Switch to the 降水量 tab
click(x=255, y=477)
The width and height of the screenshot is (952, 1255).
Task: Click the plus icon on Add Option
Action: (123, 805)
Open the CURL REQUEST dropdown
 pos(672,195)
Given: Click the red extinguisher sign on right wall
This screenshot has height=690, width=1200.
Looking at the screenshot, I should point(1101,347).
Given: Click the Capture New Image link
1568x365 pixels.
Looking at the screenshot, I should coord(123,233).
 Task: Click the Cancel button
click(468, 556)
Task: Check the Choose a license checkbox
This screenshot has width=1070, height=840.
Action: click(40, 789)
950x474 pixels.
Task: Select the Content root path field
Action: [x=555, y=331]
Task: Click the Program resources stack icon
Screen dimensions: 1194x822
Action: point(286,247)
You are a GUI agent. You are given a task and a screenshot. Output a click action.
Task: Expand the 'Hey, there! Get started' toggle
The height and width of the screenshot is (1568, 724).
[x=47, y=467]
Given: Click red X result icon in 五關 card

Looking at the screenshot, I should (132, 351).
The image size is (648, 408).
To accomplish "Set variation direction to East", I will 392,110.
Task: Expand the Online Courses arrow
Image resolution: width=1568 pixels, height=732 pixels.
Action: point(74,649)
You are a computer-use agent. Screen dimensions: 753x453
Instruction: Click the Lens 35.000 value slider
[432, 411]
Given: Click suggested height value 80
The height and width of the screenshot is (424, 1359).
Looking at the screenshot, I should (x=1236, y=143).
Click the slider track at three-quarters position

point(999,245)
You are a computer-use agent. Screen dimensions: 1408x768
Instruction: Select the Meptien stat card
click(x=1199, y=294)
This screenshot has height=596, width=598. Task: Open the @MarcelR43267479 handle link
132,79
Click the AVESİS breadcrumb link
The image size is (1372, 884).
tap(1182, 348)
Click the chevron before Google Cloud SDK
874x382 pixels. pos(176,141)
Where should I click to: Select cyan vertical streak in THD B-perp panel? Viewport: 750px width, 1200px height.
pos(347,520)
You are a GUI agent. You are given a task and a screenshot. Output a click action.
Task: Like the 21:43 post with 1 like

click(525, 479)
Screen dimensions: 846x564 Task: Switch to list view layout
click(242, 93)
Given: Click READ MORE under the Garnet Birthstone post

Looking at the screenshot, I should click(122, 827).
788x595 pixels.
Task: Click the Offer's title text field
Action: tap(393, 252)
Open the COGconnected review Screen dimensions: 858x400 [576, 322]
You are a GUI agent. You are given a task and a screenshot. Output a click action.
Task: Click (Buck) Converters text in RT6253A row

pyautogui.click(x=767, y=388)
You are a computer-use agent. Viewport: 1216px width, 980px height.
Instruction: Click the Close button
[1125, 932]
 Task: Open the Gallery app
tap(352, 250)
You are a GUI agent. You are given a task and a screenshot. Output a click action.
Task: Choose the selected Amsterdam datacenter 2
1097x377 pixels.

Your task -> Print all of the entries exactly as they are written.

Result ->
Switch to the 降水量 tab
click(x=255, y=477)
The width and height of the screenshot is (952, 1255).
Task: Click the plus icon on Add Option
Action: (123, 805)
Open the CURL REQUEST dropdown
 pos(672,195)
Given: Click the red extinguisher sign on right wall
This screenshot has height=690, width=1200.
Looking at the screenshot, I should point(1101,347).
Given: Click the Capture New Image link
1568x365 pixels.
Looking at the screenshot, I should coord(123,233).
 Task: Click the Cancel button
click(468, 556)
Task: Check the Choose a license checkbox
This screenshot has width=1070, height=840.
Action: click(40, 789)
950x474 pixels.
Task: Select the Content root path field
Action: [x=555, y=331]
Task: Click the Program resources stack icon
Screen dimensions: 1194x822
Action: point(286,247)
You are a GUI agent. You are given a task and a screenshot. Output a click action.
Task: Expand the 'Hey, there! Get started' toggle
The height and width of the screenshot is (1568, 724).
[x=47, y=467]
Given: Click red X result icon in 五關 card

Looking at the screenshot, I should (132, 351).
The image size is (648, 408).
To accomplish "Set variation direction to East", I will 392,110.
Task: Expand the Online Courses arrow
Image resolution: width=1568 pixels, height=732 pixels.
Action: point(74,649)
You are a computer-use agent. Screen dimensions: 753x453
Instruction: Click the Lens 35.000 value slider
[432, 411]
Given: Click suggested height value 80
The height and width of the screenshot is (424, 1359).
Looking at the screenshot, I should (x=1236, y=143).
Click the slider track at three-quarters position

point(999,245)
You are a computer-use agent. Screen dimensions: 1408x768
Instruction: Select the Meptien stat card
click(x=1199, y=294)
This screenshot has height=596, width=598. Task: Open the @MarcelR43267479 handle link
132,79
Click the AVESİS breadcrumb link
The image size is (1372, 884).
tap(1182, 348)
Click the chevron before Google Cloud SDK
874x382 pixels. pos(176,141)
Where should I click to: Select cyan vertical streak in THD B-perp panel? Viewport: 750px width, 1200px height.
pos(347,520)
You are a GUI agent. You are given a task and a screenshot. Output a click action.
Task: Like the 21:43 post with 1 like

click(525, 479)
Screen dimensions: 846x564 Task: Switch to list view layout
click(242, 93)
Given: Click READ MORE under the Garnet Birthstone post

Looking at the screenshot, I should click(122, 827).
788x595 pixels.
Task: Click the Offer's title text field
Action: tap(393, 252)
Open the COGconnected review Screen dimensions: 858x400 [576, 322]
You are a GUI agent. You are given a task and a screenshot. Output a click action.
Task: Click (Buck) Converters text in RT6253A row

pyautogui.click(x=767, y=388)
You are a computer-use agent. Viewport: 1216px width, 980px height.
Instruction: Click the Close button
[1125, 932]
 Task: Open the Gallery app
tap(352, 250)
You are a GUI agent. You are given a task and a screenshot. Output a click action.
Task: Choose the selected Amsterdam datacenter 2
1097x377 pixels.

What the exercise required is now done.